L’obligation de sécurité de l’employeur impose à celui-ci de prendre toutes les mesures nécessaires de nature à prévenir de la survenance du risque d’agression au sein de l’entreprise.
Par un arrêt en date du 26 mars 2025 (n°23-13.081), la Chambre sociale de la Cour de cassation a apporté des précisions quant à l’étendue de l’obligation de sécurité de l’employeur face au risque d’agression au sein de l’entreprise.
En ce sens, l’employeur est tenu de prendre toutes les mesures de prévention, notamment la mise en œuvre d’actions d’information et de prévention propres à prévenir de la survenance d’agression sur le lieu de travail.
Une Cour d’appel ne peut ainsi débouter un salarié de sa demande de dommages et intérêts pour manquement de l’employeur à son obligation de sécurité, alors que celui-ci avait été victime de deux altercations et que l’employeur n’avait pris aucune mesure pour prévenir de la survenance d’un tel risque.
« Pour débouter le salarié de sa demande en dommages-intérêts pour manquement à l’obligation de sécurité l’arrêt retient que le salarié ne précise pas à quelle occasion l’employeur aurait dû engager des démarches pour protéger sa santé et ne justifie pas avoir signalé à sa hiérarchie avant le 10 août 2018 la dégradation de ses conditions de travail ou de son état de santé.
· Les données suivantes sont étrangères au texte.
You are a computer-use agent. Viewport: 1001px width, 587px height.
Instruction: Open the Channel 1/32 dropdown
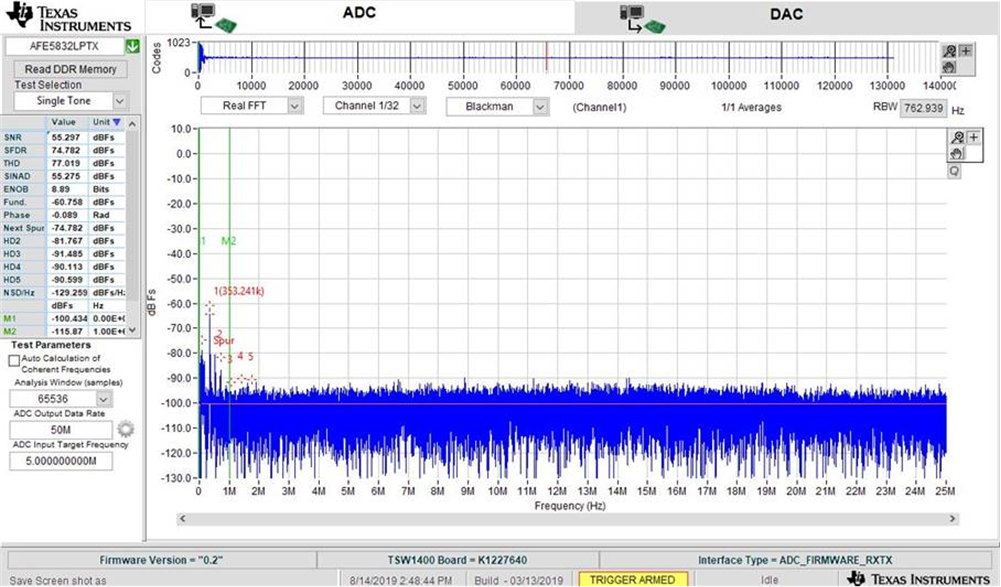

En statuant ainsi, alors qu’elle constatait que le salarié avait été victime de violences lors de deux altercations avec des collègues, les 17 janvier et 16 juillet 2018, sans qu’il résulte de ses énonciations que l’employeur avait pris toutes les mesures de prévention visées à l’article L. 4121-2 du code du travail, notamment par la mise en oeuvre d’actions d’information et de prévention propres à en prévenir la survenance, la cour d’appel a violé les textes susvisés.» (Cass. Soc, 26 mars 2025, n°23-13.081).